======== EXCERPT ========
Kettler Becomes the New “MCI” (MedStar Capitals Iceplex)

Monumental Sports announced a new partnership with MedStar that also means a new name for Kettler Capitals IcePlex (KCI). Welcome in the new MedStar Capitals IcePlex – already affectionately named MCI by long-time Caps friends. The name change may take a while to get used to saying. Last August, Verizon Center was renamed Capital One Arena after a new partnership was forged with Capital One. A year later, many of us still refer to it as the Verizon Center…or the old MCI Center.

Here is part of the official announcement outlining the partnership:

MedStar Health and Monumental Sports & Entertainment (MSE) announced an expanded, innovative and fully-integrated medical partnership that will make MedStar the naming rights partner for the 2018 Stanley Cup Champion Washington Capitals, Capital City Go-Go, Washington Mystics, Washington Wizards, and Washington Wizards District Gaming (DG) training facilities. Specifically, the Capitals training facility will immediately become MedStar Capitals Iceplex. The new practice facility, opening this fall at the St. Elizabeths campus in southeast Washington, D.C., for the Wizards, Mystics and Go-Go, will be named MedStar Wizards Performance Center. The Wizards District Gaming training facility immediately becomes the MedStar Wizards District Gaming Studio.

The new partnership will ensure that training facilities have the most current and safe practices in place for all the players. The Capitals training staff already provides excellent care for the team and this just adds another layer of protection for the health and well-being of players. The complete press release is available here.
======== DATA FOR REVIEW ========
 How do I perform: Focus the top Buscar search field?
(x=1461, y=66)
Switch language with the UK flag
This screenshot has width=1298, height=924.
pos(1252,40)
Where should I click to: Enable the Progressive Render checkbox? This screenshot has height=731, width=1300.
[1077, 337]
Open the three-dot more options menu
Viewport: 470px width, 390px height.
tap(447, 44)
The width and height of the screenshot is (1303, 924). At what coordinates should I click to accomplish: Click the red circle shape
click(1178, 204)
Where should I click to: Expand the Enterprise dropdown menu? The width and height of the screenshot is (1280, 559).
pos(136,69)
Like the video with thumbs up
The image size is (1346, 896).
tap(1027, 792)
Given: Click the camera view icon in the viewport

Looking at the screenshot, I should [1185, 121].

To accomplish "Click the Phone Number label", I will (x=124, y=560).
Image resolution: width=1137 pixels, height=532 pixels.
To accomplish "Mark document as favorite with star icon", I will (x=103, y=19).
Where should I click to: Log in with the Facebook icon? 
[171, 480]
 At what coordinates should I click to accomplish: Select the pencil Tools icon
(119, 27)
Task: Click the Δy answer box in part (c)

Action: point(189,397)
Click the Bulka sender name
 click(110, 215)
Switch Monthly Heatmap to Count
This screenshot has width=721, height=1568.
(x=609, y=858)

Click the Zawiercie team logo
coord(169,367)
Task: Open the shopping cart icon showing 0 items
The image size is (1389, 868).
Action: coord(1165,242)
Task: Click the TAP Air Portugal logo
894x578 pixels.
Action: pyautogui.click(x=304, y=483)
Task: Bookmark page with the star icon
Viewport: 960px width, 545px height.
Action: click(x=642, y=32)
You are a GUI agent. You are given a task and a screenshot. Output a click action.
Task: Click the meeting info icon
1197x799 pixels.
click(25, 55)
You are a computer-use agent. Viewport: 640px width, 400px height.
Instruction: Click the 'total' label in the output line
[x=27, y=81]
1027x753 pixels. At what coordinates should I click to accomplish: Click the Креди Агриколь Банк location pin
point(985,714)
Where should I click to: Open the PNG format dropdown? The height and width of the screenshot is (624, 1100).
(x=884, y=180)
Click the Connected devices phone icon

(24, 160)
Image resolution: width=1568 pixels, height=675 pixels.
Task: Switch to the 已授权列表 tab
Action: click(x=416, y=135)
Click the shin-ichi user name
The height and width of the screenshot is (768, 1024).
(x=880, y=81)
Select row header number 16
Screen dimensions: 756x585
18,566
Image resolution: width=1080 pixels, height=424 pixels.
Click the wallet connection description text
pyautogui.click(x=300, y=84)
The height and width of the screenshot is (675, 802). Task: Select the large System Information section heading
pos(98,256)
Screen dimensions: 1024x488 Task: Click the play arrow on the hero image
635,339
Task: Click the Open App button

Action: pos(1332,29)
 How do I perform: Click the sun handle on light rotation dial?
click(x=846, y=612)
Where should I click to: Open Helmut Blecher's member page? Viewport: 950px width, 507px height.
========
## [TO DO]
Copy out the entire piece about the renaming of Kettler Capitals IcePlex, shown above before the items, word for word.

## [OUTPUT OF THE TASK]
Kettler Becomes the New “MCI” (MedStar Capitals Iceplex)

Monumental Sports announced a new partnership with MedStar that also means a new name for Kettler Capitals IcePlex (KCI). Welcome in the new MedStar Capitals IcePlex – already affectionately named MCI by long-time Caps friends. The name change may take a while to get used to saying. Last August, Verizon Center was renamed Capital One Arena after a new partnership was forged with Capital One. A year later, many of us still refer to it as the Verizon Center…or the old MCI Center.

Here is part of the official announcement outlining the partnership:

MedStar Health and Monumental Sports & Entertainment (MSE) announced an expanded, innovative and fully-integrated medical partnership that will make MedStar the naming rights partner for the 2018 Stanley Cup Champion Washington Capitals, Capital City Go-Go, Washington Mystics, Washington Wizards, and Washington Wizards District Gaming (DG) training facilities. Specifically, the Capitals training facility will immediately become MedStar Capitals Iceplex. The new practice facility, opening this fall at the St. Elizabeths campus in southeast Washington, D.C., for the Wizards, Mystics and Go-Go, will be named MedStar Wizards Performance Center. The Wizards District Gaming training facility immediately becomes the MedStar Wizards District Gaming Studio.

The new partnership will ensure that training facilities have the most current and safe practices in place for all the players. The Capitals training staff already provides excellent care for the team and this just adds another layer of protection for the health and well-being of players. The complete press release is available here.